حرف درویشان بدزدد مرد دون ** تا بخواند بر سلیمی ز ان فسون
Erlerin huyu açıklık ve sıcaklıktır. Aşağılıkların işi hile ve utanmazlıktır.320
کار مردان روشنی و گرمی است ** کار دونان حیله و بیشرمی است
Dilenmek için yünden aslan yaparlar. (yol aslanlarının şekline bürünür, onlar gibi görünürler), Ebu Museylim’e Ahmet lâkabı verirler.
شیر پشمین از برای کد کنند ** بو مسیلم را لقب احمد کنند
Ebu Müseylim’in lâkabı yalancı olarak kaldı, Muhammed’e de akıllar sahibi dendi.

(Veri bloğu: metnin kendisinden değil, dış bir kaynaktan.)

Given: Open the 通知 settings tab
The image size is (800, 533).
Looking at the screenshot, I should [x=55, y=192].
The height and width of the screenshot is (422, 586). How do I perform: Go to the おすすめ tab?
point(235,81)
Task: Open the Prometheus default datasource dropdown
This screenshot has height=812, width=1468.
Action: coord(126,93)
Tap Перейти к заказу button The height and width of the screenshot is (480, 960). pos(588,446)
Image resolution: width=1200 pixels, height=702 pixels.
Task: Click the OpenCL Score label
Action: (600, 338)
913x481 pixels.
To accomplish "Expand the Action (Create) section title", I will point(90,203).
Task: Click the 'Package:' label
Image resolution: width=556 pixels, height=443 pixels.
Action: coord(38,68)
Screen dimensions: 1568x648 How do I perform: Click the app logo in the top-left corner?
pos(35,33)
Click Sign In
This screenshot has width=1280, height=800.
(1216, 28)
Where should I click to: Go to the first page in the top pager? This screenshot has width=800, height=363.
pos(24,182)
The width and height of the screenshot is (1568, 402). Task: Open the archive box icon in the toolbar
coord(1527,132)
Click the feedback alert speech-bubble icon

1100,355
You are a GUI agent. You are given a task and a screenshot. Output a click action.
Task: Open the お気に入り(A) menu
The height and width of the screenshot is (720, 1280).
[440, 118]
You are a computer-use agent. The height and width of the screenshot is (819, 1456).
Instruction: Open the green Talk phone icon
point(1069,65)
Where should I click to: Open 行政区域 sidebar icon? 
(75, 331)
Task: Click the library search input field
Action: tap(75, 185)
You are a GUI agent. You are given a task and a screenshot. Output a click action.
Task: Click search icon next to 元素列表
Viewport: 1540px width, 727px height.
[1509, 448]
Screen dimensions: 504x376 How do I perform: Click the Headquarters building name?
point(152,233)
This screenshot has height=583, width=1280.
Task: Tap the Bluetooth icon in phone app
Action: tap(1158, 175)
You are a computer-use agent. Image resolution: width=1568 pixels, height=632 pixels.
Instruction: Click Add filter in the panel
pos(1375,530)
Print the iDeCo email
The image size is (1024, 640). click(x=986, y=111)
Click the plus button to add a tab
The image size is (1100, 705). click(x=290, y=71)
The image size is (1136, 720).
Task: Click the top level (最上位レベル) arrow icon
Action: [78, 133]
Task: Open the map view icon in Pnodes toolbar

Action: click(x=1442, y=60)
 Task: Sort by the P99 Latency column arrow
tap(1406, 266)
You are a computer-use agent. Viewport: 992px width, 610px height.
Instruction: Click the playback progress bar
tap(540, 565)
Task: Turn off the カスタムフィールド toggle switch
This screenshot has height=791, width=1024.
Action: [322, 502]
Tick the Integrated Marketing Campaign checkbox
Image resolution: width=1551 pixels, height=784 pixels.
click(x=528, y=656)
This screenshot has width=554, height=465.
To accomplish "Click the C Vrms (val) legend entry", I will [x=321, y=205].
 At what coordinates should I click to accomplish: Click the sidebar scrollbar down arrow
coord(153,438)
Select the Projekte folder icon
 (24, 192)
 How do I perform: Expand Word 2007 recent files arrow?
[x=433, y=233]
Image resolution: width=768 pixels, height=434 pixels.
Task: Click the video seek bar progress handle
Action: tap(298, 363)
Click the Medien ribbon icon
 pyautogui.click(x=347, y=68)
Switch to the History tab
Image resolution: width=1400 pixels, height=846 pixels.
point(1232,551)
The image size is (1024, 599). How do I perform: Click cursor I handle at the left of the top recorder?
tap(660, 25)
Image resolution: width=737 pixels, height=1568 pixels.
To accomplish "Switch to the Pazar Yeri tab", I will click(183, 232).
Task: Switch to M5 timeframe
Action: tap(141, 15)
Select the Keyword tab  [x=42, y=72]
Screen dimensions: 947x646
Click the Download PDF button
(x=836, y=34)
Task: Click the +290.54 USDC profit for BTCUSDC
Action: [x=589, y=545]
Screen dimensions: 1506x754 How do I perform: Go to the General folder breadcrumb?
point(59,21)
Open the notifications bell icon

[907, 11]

بو مسیلم را لقب کذاب ماند ** مر محمد را اولو الالباب ماند
O, Hak şarabının mührü, şişesinin kapağı; halis misktir. Adi şarabın mührü, şişesinin kapağı ise pis koku ve azaptır.
آن شراب حق ختامش مشک ناب ** باده را ختمش بود گند و عذاب
Yahudi padişahın hikâyesi
داستان آن پادشاه جهود که نصرانیان را میکشت از بهر تعصب
Yahudiler içinde zalim, İsa düşmanı ve Hıristiyanları yakıp yandırır bir padişah vardı.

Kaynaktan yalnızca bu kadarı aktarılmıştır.